Research team searches treetops for Maya secrets
Beneath the Guatemalan rainforests, hidden from mankind for more than a millennium, lie remains of the once vast kingdom of the Maya.
A pair of scientists from The University of Alabama in Huntsville will be in Guatemala next week to test whether a camera carried aloft by a tiny, battery-powered helicopter might one day help uncover lost Maya ruins.
Dr. Robert Griffin, an assistant professor of Earth system science at UAH, and graduate student Casey Calamaio will spend three days testing a multi-spectral camera during brief flights of a radio-controlled helicopter over Maya ruins at Tikal and Yaxha. They will use the images - similar to those from Landsat but in much higher resolution - to look for signs of the types of plant stress frequently seen in trees growing over archaeological sites in Central America.

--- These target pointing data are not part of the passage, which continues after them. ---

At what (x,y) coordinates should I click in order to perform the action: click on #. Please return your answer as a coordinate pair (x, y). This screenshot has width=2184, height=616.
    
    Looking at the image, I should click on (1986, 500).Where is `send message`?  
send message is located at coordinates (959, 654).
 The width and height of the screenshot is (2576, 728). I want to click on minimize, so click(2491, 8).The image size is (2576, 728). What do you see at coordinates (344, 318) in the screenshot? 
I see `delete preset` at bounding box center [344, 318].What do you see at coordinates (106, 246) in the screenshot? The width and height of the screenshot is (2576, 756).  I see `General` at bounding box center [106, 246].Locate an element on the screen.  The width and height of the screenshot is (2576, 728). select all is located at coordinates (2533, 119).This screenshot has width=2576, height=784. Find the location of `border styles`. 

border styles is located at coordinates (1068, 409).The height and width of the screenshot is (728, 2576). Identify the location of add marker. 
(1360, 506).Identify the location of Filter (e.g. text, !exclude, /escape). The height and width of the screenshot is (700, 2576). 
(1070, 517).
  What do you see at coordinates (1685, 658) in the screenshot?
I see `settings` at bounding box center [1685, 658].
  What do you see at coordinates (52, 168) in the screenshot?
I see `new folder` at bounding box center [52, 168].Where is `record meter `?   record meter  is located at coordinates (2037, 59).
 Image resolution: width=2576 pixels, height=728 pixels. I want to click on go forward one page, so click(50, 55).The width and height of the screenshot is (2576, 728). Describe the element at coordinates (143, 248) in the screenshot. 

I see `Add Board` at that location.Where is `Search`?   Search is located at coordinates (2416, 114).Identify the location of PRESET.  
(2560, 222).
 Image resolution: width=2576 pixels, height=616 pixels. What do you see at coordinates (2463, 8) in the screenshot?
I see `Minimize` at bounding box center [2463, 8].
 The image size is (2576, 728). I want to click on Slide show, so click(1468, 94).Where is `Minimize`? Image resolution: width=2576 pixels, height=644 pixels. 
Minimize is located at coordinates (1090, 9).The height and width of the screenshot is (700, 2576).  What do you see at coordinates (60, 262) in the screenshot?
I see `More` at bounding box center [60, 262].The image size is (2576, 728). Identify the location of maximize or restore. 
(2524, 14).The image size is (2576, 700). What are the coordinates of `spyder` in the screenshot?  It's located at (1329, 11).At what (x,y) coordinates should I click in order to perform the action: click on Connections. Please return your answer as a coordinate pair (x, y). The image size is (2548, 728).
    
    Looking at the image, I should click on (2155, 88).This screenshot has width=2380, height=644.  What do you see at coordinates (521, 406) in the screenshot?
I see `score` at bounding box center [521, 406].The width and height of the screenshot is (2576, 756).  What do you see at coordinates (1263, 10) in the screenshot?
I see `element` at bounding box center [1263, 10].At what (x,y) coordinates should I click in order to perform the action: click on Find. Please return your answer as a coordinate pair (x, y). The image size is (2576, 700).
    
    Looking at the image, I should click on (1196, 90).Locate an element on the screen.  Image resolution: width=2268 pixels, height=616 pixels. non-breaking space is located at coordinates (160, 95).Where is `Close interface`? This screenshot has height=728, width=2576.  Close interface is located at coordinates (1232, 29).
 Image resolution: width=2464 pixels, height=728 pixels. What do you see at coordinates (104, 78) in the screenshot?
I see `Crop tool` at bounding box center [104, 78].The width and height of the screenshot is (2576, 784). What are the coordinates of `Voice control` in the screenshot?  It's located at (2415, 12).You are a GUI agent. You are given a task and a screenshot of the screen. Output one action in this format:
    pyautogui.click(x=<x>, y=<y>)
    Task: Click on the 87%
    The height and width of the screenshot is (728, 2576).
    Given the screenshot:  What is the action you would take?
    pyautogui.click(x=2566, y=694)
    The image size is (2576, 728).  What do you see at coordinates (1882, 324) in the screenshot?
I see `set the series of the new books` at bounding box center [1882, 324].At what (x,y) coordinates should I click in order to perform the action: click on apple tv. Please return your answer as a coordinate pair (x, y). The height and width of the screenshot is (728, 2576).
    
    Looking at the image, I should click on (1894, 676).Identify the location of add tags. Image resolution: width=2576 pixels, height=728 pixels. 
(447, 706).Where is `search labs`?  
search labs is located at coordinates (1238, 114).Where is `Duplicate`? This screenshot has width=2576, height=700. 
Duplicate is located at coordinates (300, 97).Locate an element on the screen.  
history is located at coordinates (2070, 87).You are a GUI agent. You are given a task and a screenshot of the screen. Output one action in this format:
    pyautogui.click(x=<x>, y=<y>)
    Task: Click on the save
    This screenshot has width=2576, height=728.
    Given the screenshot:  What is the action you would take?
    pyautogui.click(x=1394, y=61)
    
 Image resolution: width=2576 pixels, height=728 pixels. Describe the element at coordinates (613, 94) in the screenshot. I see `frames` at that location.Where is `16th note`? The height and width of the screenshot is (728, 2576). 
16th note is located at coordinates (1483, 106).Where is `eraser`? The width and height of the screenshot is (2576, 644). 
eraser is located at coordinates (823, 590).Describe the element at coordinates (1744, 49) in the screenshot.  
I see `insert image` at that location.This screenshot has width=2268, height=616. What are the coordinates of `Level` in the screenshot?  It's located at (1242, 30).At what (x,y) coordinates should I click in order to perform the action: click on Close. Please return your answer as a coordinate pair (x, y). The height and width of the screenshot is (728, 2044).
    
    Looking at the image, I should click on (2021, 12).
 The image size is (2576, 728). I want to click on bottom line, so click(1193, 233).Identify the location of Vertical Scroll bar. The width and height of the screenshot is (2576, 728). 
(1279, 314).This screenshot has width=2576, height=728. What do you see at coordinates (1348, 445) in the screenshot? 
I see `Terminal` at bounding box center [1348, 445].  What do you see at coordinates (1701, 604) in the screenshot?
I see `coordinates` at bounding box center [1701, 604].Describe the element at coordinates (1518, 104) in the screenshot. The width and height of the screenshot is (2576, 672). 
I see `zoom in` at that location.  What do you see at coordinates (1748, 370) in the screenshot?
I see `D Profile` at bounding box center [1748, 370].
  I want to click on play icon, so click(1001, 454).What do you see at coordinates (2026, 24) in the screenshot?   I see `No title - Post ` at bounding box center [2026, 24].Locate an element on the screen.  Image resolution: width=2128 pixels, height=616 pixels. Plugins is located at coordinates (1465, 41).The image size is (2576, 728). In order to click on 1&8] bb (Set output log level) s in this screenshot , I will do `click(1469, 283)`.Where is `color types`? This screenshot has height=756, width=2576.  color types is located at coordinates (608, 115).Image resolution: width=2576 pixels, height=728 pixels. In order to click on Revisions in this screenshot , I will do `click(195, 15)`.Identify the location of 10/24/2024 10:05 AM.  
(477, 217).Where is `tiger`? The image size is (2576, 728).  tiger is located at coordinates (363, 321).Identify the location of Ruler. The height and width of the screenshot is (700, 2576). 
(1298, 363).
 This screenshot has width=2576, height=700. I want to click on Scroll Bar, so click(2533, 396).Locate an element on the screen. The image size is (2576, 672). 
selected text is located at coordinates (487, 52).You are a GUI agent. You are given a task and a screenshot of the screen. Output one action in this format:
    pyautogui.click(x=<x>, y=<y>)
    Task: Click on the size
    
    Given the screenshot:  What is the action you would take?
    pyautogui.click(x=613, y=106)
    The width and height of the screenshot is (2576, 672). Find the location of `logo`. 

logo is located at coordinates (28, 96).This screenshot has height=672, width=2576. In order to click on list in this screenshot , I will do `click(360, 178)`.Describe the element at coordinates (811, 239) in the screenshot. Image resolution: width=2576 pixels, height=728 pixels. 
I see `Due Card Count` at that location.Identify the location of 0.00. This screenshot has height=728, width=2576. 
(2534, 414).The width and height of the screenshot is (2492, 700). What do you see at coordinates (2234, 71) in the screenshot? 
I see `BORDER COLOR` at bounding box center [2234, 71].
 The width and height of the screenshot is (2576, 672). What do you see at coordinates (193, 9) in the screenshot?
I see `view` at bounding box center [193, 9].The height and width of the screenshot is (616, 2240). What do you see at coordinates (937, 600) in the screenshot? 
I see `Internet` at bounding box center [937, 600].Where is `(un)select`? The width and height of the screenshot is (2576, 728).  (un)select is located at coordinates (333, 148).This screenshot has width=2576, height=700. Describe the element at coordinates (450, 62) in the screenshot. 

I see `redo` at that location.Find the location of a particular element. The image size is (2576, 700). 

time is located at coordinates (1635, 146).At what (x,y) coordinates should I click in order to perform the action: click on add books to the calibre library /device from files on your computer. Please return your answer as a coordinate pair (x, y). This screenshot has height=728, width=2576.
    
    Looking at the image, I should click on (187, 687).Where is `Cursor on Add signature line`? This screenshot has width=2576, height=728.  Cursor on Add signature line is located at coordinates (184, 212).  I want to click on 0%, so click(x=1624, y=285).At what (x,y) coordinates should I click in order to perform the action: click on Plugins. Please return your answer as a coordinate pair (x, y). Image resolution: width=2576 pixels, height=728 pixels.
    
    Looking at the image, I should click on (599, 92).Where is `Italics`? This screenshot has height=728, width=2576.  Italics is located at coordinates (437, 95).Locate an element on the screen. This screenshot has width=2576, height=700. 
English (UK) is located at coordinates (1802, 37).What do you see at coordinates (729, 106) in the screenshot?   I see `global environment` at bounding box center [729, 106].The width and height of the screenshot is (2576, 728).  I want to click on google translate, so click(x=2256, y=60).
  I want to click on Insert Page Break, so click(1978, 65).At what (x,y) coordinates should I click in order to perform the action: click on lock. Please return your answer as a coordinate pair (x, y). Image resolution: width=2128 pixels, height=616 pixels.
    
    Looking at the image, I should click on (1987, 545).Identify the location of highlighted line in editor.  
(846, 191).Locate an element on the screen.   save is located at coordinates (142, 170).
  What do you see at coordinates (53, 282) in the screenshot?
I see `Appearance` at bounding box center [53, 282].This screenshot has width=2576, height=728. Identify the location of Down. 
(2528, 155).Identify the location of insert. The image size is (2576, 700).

"If we can fly over this well-known site, which has been extensively studied for many years, and verify that what we think we're seeing from the air matches what is actually on the ground, this might lead to a method for searching other areas that don't have this history of archaeology," said Griffin.
Trees growing over Maya ruins aren't as lush because the stone blocks and lime plaster used by Maya builders prevent those plants from getting the nutrients and moisture adjacent trees get from the thin Guatemalan soil. The multi-spectral camera can see differences in plant cover and, when an area of stressed tree canopy has sharp linear edges or unnatural geometric shapes - such as a perfect square or rectangle - that could indicate the location of a Maya town or building.
Supported by the Wildlife Conservation Society, Griffin and Calamaio will use the known boundaries of the Tikal and Yaxha ruins to test the camera's ability to pick out useful details in the rainforest canopy.